(Exercise materials)

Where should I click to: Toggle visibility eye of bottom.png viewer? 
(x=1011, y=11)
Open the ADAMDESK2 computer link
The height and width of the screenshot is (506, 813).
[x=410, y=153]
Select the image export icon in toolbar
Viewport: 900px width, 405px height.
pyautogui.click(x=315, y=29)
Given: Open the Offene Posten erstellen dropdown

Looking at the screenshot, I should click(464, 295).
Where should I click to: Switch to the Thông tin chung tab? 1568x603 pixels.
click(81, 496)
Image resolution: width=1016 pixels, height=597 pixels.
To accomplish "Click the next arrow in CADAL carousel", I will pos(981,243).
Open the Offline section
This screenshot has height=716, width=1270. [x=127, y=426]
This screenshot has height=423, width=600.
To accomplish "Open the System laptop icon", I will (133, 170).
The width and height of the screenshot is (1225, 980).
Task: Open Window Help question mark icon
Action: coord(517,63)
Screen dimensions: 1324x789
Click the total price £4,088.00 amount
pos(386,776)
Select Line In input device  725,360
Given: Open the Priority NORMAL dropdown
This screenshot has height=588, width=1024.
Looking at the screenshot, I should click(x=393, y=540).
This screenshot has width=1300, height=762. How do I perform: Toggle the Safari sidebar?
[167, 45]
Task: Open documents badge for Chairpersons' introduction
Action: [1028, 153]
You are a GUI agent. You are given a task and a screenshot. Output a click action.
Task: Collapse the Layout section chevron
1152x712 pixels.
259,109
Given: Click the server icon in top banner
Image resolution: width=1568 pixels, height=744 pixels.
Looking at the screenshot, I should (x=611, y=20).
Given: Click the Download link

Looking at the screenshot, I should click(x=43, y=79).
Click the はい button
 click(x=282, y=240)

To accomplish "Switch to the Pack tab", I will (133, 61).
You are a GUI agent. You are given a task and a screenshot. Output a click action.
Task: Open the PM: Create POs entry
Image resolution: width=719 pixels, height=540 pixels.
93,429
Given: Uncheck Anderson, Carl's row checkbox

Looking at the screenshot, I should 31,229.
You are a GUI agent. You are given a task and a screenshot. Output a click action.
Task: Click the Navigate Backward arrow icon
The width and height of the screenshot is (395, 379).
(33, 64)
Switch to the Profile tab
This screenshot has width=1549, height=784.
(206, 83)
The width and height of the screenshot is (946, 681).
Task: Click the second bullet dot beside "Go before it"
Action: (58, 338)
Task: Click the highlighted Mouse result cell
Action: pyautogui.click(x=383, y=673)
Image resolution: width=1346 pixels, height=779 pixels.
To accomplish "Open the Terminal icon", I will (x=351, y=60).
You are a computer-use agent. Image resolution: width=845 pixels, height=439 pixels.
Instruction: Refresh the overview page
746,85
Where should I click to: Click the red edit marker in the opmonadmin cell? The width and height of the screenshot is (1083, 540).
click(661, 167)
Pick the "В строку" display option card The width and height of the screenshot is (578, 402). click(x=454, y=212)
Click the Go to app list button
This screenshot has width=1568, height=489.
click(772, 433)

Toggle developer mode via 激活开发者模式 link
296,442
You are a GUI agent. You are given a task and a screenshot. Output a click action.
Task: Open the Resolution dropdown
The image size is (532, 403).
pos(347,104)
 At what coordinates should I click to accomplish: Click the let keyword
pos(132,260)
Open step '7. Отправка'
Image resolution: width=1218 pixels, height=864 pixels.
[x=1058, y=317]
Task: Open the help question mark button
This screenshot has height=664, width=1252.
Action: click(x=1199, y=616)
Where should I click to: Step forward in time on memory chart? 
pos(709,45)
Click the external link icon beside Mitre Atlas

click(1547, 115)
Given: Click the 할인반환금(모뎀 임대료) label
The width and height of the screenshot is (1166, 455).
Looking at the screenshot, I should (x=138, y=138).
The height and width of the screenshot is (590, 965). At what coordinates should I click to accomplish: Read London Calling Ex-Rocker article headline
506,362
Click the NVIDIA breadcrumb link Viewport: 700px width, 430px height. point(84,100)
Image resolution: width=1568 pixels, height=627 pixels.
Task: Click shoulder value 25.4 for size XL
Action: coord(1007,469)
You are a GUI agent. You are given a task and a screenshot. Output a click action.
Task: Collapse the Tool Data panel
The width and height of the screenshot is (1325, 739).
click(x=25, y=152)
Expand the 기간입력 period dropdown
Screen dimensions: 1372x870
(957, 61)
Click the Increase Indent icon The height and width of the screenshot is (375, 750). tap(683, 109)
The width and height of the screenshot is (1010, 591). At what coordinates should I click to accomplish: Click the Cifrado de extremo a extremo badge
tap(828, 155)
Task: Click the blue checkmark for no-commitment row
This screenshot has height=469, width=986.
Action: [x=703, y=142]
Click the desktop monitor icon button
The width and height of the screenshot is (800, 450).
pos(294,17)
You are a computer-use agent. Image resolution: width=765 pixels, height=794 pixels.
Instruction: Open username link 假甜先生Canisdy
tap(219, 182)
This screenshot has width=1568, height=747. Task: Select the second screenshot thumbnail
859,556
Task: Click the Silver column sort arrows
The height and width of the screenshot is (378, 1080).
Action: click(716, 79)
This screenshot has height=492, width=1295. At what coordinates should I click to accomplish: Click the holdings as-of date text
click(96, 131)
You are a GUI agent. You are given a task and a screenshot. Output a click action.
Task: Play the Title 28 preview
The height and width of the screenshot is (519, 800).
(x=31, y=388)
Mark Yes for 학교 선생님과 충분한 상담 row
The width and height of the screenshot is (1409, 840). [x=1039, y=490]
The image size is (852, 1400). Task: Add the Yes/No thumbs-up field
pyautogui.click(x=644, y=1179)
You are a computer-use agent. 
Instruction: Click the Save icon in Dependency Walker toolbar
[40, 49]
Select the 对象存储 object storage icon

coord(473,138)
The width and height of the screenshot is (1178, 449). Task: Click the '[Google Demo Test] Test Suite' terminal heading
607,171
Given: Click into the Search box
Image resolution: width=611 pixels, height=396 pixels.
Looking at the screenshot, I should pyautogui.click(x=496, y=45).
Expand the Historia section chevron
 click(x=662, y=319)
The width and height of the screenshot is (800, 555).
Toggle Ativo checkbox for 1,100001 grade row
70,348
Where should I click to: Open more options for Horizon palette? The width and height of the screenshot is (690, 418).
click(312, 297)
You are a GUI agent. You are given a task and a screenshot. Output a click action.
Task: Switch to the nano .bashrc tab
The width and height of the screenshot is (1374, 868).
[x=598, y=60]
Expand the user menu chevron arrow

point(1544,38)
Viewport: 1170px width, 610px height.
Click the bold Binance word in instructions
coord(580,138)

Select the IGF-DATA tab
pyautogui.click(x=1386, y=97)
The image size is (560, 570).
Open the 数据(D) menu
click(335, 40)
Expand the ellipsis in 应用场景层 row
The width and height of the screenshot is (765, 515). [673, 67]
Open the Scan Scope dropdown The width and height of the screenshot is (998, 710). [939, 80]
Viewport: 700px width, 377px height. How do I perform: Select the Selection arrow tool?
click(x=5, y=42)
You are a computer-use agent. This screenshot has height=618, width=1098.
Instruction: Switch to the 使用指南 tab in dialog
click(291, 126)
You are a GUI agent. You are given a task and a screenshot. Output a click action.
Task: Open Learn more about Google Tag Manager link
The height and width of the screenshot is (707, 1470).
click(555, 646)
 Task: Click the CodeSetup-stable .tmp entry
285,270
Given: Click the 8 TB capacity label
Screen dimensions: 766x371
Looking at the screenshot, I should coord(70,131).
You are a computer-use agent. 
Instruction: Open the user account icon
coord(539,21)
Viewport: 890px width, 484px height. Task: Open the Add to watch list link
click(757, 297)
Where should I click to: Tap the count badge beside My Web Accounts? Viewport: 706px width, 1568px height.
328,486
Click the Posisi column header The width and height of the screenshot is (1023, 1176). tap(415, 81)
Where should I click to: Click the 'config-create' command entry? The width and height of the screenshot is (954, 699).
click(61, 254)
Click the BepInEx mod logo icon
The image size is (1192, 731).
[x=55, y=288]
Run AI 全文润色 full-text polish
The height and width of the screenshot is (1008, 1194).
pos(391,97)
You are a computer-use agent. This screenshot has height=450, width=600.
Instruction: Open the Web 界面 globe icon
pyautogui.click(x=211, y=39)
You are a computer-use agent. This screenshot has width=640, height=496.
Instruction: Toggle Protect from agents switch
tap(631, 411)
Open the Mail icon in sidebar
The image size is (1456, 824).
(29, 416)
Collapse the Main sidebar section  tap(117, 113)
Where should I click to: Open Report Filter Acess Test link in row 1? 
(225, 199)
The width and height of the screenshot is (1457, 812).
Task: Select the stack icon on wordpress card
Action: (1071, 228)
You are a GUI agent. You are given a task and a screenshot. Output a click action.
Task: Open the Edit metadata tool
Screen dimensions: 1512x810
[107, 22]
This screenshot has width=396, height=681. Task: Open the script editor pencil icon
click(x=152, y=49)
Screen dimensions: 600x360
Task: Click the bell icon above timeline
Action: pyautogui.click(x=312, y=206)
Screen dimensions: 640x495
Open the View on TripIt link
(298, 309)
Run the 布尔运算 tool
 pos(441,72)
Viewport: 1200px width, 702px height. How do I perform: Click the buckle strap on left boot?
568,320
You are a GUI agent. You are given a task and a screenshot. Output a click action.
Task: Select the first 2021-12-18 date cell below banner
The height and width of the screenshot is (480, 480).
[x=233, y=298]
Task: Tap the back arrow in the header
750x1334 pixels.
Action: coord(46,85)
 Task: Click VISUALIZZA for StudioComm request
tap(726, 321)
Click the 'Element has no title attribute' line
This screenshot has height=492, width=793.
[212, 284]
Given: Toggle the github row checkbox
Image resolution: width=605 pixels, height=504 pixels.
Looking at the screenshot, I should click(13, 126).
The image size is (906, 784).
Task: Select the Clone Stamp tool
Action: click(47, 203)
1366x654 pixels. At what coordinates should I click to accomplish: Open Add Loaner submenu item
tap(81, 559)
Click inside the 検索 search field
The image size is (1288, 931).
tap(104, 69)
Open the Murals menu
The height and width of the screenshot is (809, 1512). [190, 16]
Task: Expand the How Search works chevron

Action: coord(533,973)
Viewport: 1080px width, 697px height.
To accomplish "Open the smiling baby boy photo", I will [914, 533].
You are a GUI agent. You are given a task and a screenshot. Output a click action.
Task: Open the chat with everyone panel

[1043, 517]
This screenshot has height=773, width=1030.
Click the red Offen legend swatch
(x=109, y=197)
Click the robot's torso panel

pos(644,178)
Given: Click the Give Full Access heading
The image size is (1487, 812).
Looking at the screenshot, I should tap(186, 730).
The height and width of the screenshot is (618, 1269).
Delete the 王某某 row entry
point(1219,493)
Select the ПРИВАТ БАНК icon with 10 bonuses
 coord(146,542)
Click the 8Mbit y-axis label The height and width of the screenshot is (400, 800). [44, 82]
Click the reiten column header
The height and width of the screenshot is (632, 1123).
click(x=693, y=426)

(End Exercise materials)

• Work item
Every line in the entries above that has the word "banner" should be identified and copied.

• Result for this task
Given: Click the server icon in top banner
Task: Select the first 2021-12-18 date cell below banner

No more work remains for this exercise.